Submitted to: Plant Disease
Publication Type: Peer Reviewed Journal
Publication Acceptance Date: 7/26/2019
Publication Date: 7/31/2019
Citation: Burbank, L.P., Sisterson, M.S., O'Leary, M.L. 2019. Infection of blueberry cultivar Emerald with a California Pierce’s disease strain of Xylella fastidiosa and acquisition by glassy-winged sharpshooter. Plant Disease. 104(1):154-160. https://doi.org/10.1094/PDIS-05-19-1126-RE.

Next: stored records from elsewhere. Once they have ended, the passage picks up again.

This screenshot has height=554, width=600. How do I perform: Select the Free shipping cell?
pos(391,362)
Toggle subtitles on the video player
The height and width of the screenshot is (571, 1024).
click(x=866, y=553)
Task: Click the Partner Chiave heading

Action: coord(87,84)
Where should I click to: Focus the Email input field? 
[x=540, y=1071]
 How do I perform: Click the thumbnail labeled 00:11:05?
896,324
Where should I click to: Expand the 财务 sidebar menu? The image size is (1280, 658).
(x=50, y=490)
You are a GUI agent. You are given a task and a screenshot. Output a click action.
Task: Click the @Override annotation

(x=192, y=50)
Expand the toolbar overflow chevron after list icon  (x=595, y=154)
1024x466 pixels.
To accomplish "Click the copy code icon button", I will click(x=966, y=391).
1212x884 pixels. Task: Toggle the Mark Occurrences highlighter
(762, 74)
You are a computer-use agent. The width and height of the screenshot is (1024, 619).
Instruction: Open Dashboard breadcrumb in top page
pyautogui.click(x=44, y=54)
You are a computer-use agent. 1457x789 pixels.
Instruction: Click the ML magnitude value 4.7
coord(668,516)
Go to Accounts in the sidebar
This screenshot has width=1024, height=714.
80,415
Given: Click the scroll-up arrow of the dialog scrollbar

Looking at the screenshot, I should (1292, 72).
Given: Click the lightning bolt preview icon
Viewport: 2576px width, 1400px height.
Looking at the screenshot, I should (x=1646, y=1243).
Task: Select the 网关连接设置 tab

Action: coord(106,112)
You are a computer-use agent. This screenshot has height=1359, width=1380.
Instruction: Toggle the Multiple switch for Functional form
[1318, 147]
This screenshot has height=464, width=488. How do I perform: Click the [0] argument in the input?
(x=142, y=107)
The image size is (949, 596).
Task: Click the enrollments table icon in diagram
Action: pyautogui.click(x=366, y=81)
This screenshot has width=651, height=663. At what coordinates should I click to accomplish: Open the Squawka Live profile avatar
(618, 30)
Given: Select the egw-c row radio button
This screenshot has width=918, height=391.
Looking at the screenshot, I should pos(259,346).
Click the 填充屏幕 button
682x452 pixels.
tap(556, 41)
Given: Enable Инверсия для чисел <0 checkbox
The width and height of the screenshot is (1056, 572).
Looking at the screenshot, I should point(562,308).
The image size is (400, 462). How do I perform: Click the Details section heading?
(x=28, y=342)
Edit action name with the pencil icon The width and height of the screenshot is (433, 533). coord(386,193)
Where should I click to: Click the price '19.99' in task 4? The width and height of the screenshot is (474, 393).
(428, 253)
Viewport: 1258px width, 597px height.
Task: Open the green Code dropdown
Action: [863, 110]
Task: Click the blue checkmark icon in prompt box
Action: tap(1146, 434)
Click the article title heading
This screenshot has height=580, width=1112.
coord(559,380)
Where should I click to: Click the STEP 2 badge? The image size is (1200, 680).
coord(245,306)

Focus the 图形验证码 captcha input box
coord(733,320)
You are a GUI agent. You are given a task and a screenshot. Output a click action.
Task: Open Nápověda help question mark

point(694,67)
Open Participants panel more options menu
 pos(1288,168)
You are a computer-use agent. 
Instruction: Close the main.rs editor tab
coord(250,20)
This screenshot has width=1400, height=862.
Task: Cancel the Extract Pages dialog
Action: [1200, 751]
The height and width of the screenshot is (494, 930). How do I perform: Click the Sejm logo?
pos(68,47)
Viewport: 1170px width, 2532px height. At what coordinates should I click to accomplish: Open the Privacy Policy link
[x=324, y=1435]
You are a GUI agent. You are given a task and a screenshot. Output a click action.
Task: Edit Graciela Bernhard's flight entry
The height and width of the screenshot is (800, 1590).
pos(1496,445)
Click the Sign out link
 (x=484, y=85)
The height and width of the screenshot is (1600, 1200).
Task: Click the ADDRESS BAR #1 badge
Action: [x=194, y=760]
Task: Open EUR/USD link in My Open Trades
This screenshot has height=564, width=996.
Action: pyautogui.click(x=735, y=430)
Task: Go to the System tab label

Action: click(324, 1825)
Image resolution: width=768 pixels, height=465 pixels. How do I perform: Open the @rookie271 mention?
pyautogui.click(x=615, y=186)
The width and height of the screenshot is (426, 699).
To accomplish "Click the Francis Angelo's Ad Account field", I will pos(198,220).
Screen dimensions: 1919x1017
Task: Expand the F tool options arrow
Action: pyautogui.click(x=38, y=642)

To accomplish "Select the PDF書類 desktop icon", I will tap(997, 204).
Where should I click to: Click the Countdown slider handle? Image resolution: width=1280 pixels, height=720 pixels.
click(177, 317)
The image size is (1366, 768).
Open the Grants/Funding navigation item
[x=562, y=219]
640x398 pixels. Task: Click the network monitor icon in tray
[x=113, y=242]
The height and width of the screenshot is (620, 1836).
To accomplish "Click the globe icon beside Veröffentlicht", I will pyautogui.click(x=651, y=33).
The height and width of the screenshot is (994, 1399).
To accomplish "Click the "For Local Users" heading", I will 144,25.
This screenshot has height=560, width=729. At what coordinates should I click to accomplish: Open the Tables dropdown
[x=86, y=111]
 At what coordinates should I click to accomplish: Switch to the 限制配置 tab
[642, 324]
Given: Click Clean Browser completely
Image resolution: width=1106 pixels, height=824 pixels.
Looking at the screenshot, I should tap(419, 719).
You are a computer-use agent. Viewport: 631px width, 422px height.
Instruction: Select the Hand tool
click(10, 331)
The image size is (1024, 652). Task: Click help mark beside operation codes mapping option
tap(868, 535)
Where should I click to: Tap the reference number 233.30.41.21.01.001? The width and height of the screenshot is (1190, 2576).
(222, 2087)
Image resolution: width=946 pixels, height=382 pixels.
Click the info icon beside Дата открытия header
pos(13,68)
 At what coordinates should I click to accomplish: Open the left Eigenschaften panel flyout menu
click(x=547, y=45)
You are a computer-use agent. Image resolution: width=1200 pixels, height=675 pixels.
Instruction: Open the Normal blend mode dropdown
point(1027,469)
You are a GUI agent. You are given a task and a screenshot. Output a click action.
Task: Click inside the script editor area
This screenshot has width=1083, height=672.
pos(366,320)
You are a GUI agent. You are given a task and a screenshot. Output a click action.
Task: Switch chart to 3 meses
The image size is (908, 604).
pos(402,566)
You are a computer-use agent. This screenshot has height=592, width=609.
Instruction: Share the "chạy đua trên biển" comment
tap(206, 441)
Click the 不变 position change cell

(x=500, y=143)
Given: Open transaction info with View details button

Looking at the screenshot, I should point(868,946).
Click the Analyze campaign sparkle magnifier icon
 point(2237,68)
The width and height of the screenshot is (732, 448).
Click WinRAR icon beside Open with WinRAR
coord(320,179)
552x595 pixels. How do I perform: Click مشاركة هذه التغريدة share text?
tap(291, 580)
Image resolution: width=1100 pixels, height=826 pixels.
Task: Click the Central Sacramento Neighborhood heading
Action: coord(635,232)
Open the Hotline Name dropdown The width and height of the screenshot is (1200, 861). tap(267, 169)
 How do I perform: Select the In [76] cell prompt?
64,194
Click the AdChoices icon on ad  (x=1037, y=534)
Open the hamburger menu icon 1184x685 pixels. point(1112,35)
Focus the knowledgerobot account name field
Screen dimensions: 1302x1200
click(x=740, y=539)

Interpretive Summary: Bacterial leaf scorch disease caused by Xylella fastidiosa occurs in southern highbush blueberry varieties in the southeastern United States. However, some blueberry varieties are more susceptible to infection and severity of disease is often dependent on specific strain of the pathogen. It is not known whether X. fastidiosa strains causing disease in grape in the San Joaquin Valley of California can also spread to blueberry, a crop which is expanding in the state. Glassy-winged sharpshooter, one of the insects that carries X. fastidiosa in California often feeds on blueberry, leading us to investigate it’s potential to spread this pathogen to blueberry in the San Joaquin Valley. Using experimental infections, an X. fastidiosa strain collected from grapevine in the San Joaquin Valley can cause disease in some blueberry varieties, and can be carried by glassy-winged sharpshooters that have fed on infected blueberry plants. Understanding whether the X. fastidiosa strains that infect grapevine in California can spread to blueberry in the area is an important consideration for pest and disease management in the San Joaquin Valley where multiple crops are planted in close proximity.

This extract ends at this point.